7 artists’ take on what’s worked best for them
1. Spreading the word using postcards and building credibility through writing.
One important hurdle to jump early on is establishing yourself as an authentic, credible artist.
[#1 for me has been] giving away postcards with my art printed on them. Also my book ‘A Strategic Painter: Mastermind Your Craft’ helped a lot as far as credibility. -Roopa Dudley, www.roopadudleypaintingsblog.blogspot.com
One way you do this is getting really good at telling your story. Another is getting your work out there in person and online. Blogging is another good way (remember we’re always looking for new submissions to be published on Mumora, so submit an article!)
In 2014, books have become a sort of business card. It’s easier than ever to self publish, and having published work in your area of expertise can really help establish you as an expert in your craft. As always, the more specific your niche the better.
2. Taking advantage of social media that fits your medium — specifically, Pinterest or Instagram.
Most of the traffic to my site comes from my efforts on Pinterest. [I post] visuals that are engaging and encouraging a “click through to learn more” back to blog and PicMonkey and Canva to make my pins.
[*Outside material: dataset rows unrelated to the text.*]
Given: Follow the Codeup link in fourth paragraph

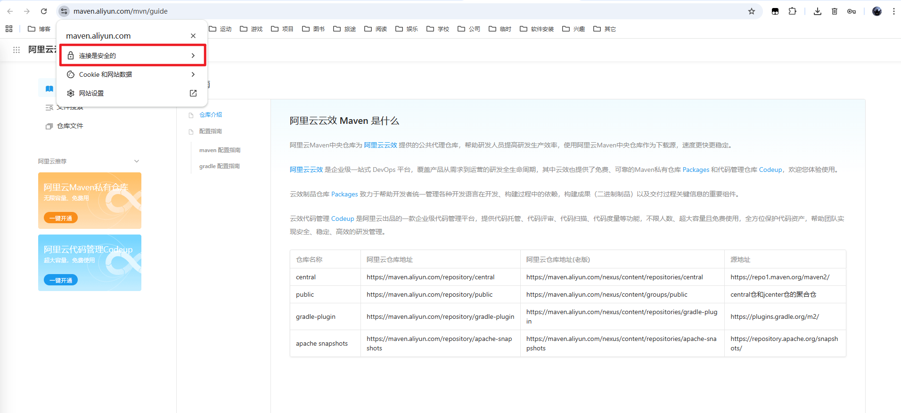Looking at the screenshot, I should pos(342,219).
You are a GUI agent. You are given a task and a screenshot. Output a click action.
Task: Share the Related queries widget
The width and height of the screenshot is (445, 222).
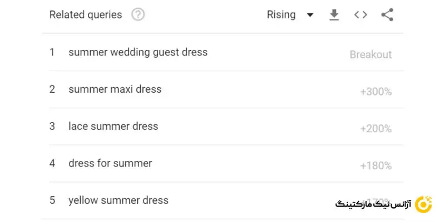387,15
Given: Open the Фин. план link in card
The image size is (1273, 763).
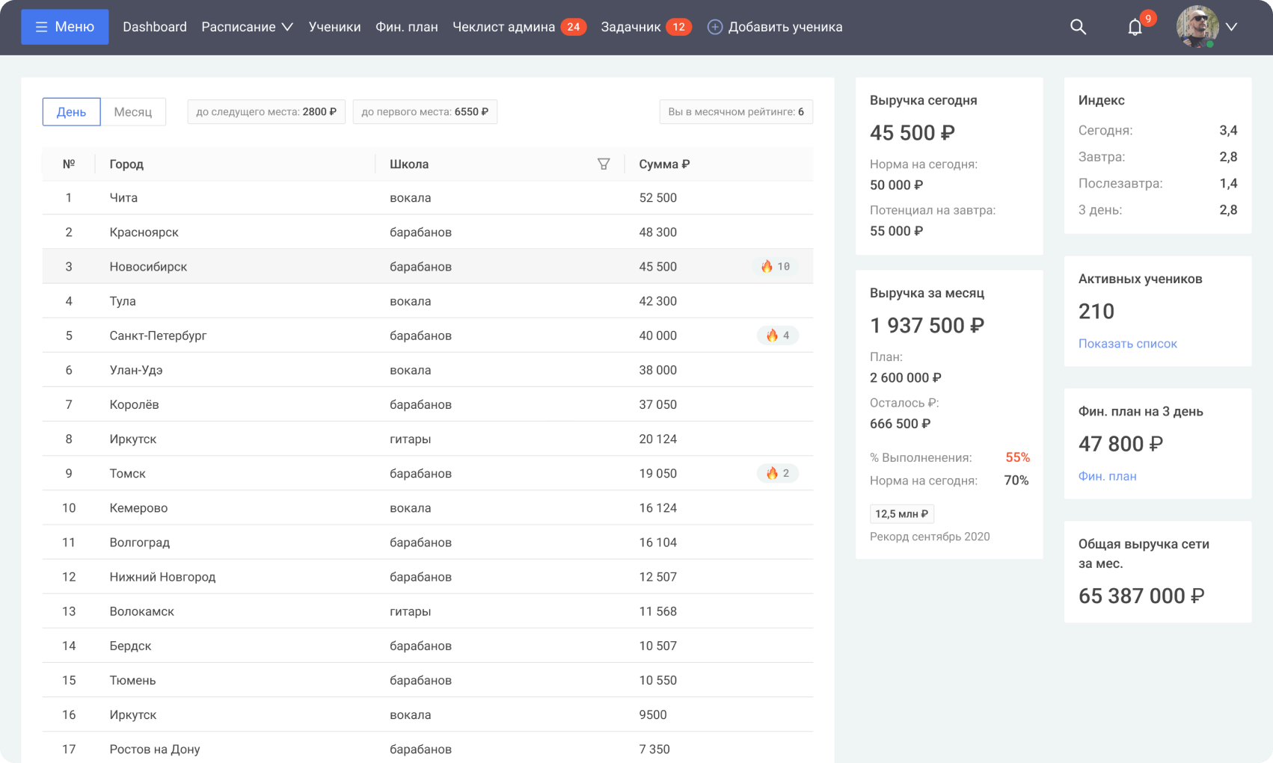Looking at the screenshot, I should pos(1107,476).
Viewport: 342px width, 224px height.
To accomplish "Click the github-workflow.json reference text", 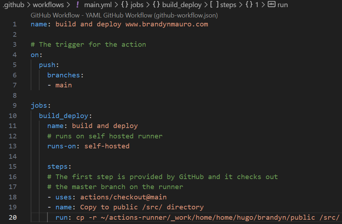I will 187,15.
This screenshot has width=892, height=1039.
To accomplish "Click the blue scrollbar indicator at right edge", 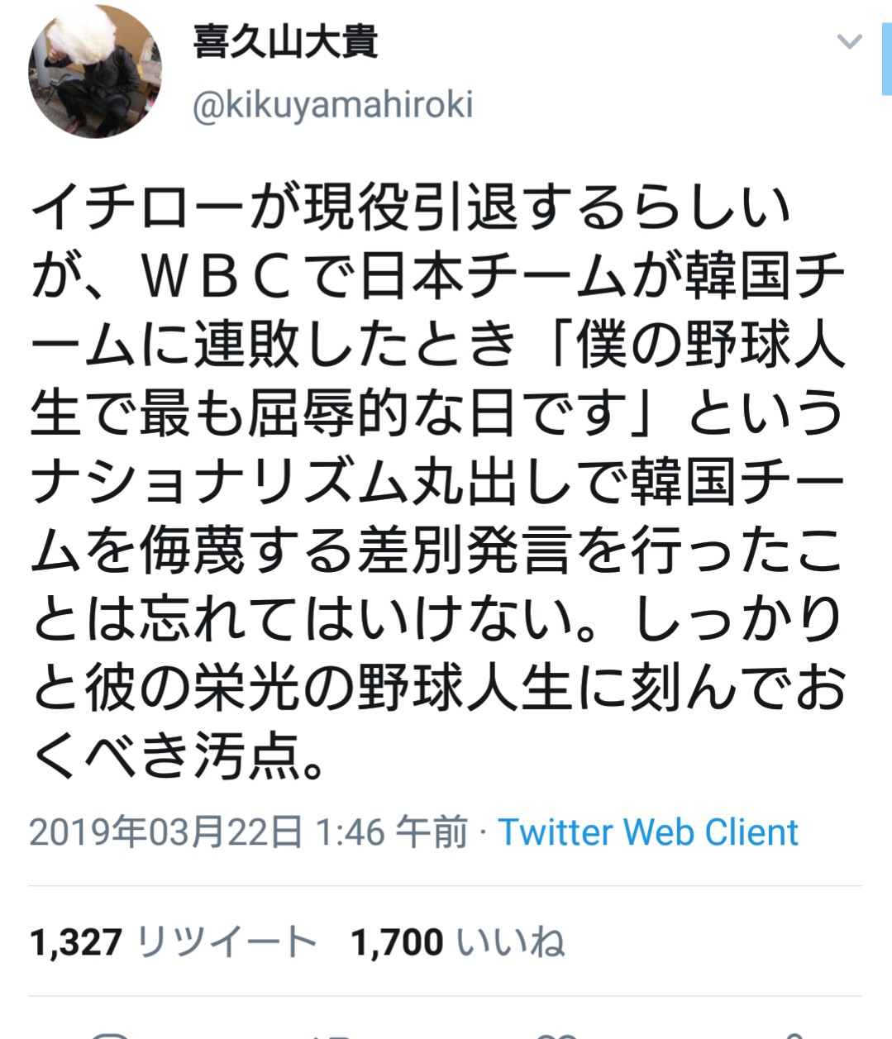I will click(886, 58).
I’d say the best results come from giving solid information that addresses common human concerns or curiosities. -Mary Reilly Mathews, Author of The Creativity & Camaraderie Club Handbook, www.danupress.com/
Long story short: Use social media that has a visual focus. And don’t forget to link back to your blog, website, or somewhere else you have done something online for people that want more.
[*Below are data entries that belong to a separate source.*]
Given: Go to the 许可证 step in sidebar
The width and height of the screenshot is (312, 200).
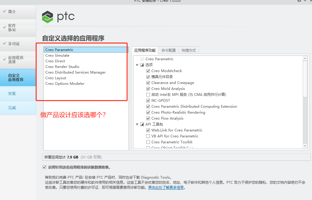Looking at the screenshot, I should click(x=14, y=43).
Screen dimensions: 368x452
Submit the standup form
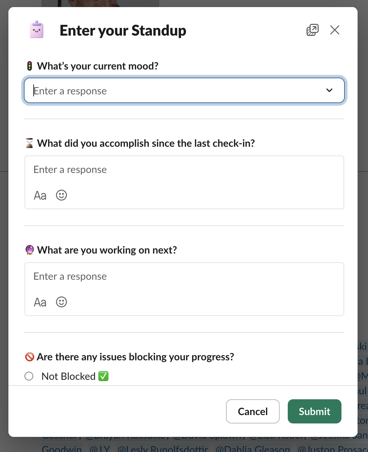coord(314,411)
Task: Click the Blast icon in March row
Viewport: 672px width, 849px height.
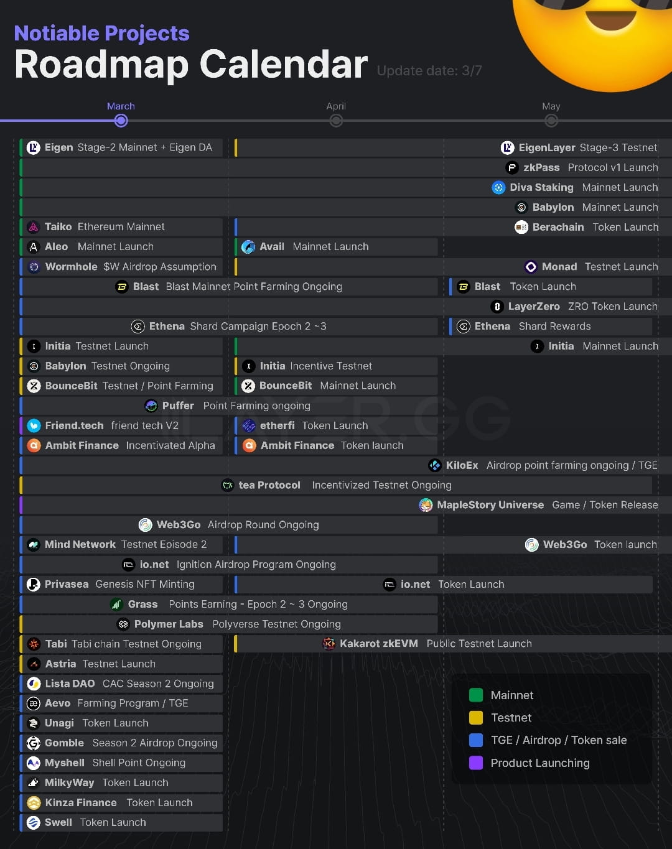Action: coord(122,286)
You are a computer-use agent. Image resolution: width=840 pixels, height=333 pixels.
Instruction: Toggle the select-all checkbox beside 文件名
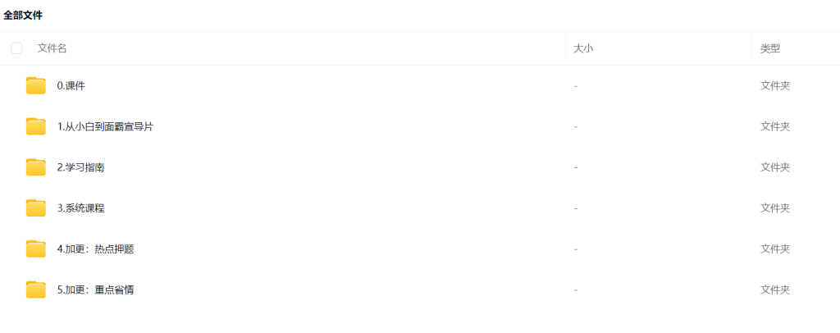16,48
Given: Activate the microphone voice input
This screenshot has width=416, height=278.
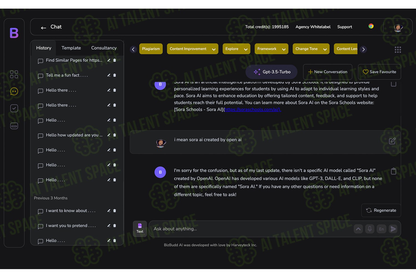Looking at the screenshot, I should tap(370, 229).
After all, you have their attention! Don’t lose it.
3. Discovering your true audience. They might not be who you first think they are. Pay attention to who is interested in your work and adapt your strategy accordingly.
I installed a mini version of this piece at our holiday sale, and on the first night a handful of Artist for Humanity kids (that building is just down the street) stopped in and showed a lot of interest in the piece. The adults who had come in previously didn’t seem to be as interested in the subject matter. The kids asked all sorts of interesting and appropriate questions and were very excited about where the piece could go…
Remember that finding your ideal market is also a creative journey on which it’s really important to listen to those who are interested in your art. It’s your job as the artist to find ways to show your art in the appropriate situation and light to those who express interest in it.
…After some thought about this interaction in the following weeks, I decided that this was a great audience for this piece and that I should start talking to the public schools about possibly installing the piece and to see what other collaborations they thought could come of it…
…A few weeks ago I met with the principal of the Timilty School in Roxbury and we agreed that this would be an exiting and great creative project to possibly combine with some of the kids other creative outlets (dance, music) for a presentation night when the kids and the parents might be in attendance. -Alys Myers, www.alysmyers.com
4. Leveraging your local (art) community.
My #1 recommendation is to be a force in your local art community both virtually and physically. Attend other artists openings. Make your presence known (briefly) at other folk’s openings, both to the artist and to the gallerist. Promote others by sharing and positively commenting on their work and posts on social media. Comment on blogs. Get out there and support others! This will rebound to your benefit for people love to help folks who have helped them. -Patricia Finley, www.patriciajfinley.com
People love to support things that are being done locally, and often times it’s easier (and more effective) for you to try to catch some traction in local media before branching out. Also keep in mind that sometimes the best way to showcase your art is to display it alongside unlike items.
As opposed to trying to sell only in galleries (where your art is exclusively displayed alongside many other types of art), try to show it at a store where non-art items are the primary thing being sold. This way your work catches the eye of potential buyers easier.
5. Sending a consistent, focused message to buyers.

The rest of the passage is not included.